And so on. There are many such passages throughout the book. Sevareid would eventually escape from France (though as a neutral, I suppose in the end it didn't matter) in a terrific sea tale where his ship (packed with refugees) dodged bombs and avoided U-boats. At this point time truly does speed up. Sevareid is soon dispatched to South America, Africa, and later, Burma. It is there he and fellow passengers are forced to parachute out of a C-46 before it crashed into a mountain. What follows is a long, but excellent account of survival in an area controlled by headhunters and threatened by the Japanese. The "survival" part of it wasn't that extreme, since supplies were continuously being dropped. What was a potentially close thing were relations with the seemingly friendly natives. But full knowledge of this wouldn't be apparent until Sevareid and the others were rescued by an old British hand (right of Kipling or Conrad) who truly knew the dangerous neighborhood.
After this section, things accelerate even more, as Sevareid goes to Italy for the grinding American march up the Italian boot. If you want an on the ground assessment of General Mark Clark, you'll find a pretty damning account here. Clark, in Sevareid's eyes, is a preening, incompetent ass. After Italy, it's to the south of France. Much of this part of the war was new to me, since the D-Day invasions get the most treatment. But it was interesting. In Sevareid's view, the German occupation had a different tenor in the south. Calling it less harsh might be going to far, but it might explain why Gertrude Stein (who Sevareid would seek out) would ride out the occupation in something like plain sight (she was protected by a friendly mayor). The nearly spontaneous revolt of the French partisans impressed (and sometimes shocked) Sevareid, but underscored the fact that the French were not a defeated people.

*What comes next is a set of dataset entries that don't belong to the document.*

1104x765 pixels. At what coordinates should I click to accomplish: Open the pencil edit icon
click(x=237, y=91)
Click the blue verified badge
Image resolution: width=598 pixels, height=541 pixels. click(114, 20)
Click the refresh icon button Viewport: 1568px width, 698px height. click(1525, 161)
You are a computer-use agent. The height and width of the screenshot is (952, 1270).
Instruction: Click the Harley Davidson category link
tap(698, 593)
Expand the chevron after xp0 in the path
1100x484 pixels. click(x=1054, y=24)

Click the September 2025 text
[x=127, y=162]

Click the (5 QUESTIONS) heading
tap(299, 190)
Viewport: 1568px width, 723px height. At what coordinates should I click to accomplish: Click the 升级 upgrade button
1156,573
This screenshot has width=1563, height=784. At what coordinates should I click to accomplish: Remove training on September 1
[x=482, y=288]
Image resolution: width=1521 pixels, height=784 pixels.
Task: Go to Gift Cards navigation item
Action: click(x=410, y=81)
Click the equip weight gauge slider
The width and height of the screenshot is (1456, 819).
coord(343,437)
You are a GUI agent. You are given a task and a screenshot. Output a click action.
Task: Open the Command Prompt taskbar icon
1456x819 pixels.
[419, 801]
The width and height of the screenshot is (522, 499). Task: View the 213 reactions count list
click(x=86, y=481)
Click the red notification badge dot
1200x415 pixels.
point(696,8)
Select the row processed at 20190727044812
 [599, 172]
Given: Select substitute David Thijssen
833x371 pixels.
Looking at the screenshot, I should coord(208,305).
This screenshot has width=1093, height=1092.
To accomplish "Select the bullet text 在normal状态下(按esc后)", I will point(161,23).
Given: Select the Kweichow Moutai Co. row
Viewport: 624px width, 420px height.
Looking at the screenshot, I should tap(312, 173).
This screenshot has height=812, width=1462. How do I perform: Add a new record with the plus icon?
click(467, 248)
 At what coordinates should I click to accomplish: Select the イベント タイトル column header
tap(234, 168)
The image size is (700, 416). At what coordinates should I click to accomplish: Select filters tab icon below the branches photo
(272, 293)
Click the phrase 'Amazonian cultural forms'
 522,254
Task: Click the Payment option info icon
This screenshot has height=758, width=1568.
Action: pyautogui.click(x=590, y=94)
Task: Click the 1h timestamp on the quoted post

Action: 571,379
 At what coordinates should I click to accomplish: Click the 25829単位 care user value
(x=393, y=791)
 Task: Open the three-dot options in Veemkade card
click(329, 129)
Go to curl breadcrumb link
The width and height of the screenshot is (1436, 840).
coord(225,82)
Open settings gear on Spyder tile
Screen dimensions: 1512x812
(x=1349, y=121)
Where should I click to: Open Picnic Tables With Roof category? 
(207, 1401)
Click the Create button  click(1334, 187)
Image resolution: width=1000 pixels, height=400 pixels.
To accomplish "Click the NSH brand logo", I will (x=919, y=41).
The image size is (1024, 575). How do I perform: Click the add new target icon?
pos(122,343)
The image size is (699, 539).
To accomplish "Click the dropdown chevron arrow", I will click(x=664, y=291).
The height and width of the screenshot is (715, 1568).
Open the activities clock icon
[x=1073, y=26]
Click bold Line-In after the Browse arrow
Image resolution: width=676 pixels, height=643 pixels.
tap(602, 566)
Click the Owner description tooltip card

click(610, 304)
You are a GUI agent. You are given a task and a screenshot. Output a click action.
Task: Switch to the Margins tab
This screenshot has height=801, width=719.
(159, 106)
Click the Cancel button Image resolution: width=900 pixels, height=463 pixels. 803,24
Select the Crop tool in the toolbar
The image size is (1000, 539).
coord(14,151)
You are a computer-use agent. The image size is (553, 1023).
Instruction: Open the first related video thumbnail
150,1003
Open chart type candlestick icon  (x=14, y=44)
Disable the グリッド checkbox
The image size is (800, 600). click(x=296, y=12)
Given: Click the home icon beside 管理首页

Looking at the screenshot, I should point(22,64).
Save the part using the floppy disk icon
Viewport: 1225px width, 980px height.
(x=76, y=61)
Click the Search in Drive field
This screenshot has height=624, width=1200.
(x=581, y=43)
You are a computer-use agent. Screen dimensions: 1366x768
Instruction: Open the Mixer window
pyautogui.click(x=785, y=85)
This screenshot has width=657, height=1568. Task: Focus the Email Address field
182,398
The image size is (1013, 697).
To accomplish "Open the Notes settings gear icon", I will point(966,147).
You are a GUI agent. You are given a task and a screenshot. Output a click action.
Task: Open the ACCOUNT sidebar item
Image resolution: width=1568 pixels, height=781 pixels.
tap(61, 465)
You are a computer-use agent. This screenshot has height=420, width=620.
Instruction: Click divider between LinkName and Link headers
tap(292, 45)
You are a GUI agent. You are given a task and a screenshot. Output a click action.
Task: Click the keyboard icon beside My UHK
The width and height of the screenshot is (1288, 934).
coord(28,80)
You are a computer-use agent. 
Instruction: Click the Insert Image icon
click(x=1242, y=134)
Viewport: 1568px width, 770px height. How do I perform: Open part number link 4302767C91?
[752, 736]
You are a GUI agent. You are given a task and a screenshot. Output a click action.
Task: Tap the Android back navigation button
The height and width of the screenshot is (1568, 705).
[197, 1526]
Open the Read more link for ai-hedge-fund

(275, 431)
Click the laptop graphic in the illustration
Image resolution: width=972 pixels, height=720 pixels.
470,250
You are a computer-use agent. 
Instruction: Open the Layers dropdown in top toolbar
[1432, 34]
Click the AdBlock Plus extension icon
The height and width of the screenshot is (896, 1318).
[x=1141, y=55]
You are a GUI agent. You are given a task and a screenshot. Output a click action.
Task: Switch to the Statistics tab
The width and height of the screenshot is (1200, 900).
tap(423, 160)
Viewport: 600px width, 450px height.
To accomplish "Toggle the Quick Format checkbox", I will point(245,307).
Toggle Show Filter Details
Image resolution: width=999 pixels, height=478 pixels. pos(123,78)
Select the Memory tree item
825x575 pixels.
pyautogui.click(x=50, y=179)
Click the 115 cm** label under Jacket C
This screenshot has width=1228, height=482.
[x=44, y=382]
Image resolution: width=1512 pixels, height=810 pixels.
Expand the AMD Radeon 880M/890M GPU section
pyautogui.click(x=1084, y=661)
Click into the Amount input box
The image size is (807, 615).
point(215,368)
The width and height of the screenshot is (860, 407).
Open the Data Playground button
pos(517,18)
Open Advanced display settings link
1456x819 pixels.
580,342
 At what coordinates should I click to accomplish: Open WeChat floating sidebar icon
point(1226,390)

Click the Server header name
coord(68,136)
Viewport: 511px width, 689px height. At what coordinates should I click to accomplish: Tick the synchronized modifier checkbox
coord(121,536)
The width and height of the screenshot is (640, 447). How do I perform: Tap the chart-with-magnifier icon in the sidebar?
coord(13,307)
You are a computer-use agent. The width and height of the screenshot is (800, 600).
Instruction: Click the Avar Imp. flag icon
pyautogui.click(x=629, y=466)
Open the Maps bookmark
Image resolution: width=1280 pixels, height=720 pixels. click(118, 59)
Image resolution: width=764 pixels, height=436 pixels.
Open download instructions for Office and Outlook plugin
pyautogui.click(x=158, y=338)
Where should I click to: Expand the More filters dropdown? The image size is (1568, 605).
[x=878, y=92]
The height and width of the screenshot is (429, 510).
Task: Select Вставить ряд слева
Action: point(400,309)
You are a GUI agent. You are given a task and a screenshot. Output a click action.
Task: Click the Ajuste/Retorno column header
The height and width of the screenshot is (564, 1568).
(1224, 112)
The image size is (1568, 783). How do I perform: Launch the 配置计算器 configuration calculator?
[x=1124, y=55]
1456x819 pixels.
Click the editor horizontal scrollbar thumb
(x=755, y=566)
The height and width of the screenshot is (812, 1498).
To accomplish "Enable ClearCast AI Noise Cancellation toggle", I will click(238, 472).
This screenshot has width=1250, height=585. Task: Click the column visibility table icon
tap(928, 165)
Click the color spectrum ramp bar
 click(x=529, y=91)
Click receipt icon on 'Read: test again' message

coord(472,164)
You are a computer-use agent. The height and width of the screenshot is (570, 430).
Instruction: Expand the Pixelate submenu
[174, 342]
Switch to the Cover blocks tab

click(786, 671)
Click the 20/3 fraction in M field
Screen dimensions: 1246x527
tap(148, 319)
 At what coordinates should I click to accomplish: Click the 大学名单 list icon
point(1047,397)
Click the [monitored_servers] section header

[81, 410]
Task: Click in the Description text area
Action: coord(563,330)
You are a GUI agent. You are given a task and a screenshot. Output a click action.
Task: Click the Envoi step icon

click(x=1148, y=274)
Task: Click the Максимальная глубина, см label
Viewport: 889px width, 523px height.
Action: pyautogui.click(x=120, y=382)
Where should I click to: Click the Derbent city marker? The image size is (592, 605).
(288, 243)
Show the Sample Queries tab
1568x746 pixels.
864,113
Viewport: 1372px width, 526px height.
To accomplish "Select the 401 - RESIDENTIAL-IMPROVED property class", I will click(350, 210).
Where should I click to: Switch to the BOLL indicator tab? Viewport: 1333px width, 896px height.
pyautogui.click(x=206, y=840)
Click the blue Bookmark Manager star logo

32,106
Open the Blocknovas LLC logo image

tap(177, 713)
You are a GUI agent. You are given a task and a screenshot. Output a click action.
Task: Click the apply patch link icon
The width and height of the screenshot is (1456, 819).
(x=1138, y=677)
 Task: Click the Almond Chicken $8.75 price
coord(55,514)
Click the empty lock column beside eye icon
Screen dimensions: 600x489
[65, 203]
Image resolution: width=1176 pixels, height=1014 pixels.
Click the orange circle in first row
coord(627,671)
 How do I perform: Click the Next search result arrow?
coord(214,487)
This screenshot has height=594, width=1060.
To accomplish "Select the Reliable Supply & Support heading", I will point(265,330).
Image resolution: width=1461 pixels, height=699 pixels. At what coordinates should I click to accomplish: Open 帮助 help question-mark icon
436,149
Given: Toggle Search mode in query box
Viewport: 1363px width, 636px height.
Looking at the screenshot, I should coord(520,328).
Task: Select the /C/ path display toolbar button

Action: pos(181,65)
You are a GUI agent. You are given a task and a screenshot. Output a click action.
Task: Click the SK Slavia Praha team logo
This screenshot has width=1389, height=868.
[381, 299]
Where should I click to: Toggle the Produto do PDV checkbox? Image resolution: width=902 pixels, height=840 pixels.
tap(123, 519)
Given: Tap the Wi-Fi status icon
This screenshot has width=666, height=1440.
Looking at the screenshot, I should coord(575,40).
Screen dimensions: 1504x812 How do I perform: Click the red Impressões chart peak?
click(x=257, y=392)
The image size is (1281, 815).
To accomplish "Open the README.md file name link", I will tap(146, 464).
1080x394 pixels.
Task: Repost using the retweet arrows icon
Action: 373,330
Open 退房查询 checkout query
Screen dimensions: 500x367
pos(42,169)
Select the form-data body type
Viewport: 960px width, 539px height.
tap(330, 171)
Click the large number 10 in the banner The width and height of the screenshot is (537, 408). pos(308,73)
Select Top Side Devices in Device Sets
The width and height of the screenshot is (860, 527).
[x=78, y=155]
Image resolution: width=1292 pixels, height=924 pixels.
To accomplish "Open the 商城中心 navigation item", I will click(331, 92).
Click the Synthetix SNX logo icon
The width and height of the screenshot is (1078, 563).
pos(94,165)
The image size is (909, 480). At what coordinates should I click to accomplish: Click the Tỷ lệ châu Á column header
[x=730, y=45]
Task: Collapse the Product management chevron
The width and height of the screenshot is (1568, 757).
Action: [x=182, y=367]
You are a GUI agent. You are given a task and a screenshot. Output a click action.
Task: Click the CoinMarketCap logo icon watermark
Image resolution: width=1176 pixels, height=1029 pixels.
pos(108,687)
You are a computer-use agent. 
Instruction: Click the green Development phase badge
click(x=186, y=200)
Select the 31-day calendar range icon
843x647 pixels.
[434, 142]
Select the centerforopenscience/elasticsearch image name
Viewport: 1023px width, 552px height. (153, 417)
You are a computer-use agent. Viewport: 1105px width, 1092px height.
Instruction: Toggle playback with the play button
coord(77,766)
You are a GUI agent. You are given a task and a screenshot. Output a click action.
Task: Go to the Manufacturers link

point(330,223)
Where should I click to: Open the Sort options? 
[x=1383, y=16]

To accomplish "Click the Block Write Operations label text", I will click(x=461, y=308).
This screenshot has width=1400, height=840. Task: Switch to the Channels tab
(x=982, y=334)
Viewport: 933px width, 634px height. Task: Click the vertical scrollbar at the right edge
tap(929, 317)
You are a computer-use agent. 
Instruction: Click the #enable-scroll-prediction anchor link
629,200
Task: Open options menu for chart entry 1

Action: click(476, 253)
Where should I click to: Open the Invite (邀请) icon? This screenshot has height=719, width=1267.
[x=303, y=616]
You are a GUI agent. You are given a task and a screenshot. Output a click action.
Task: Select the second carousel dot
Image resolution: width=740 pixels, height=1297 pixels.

The last 100 pages or so were something of a slog. Sevareid is weary, and worries about the future. Still he swings between optimism and dread. The death of Roosevelt, the nuclear bombings, have him sensing that an age has ended and an uncertain one is now beginning. Sevareid does a speculating in those last 100 pages. I guess if it was a different kind of book, you could even say such extensive musings marred the effort. But after this (very) long journey, I felt Sevareid had earned his dread.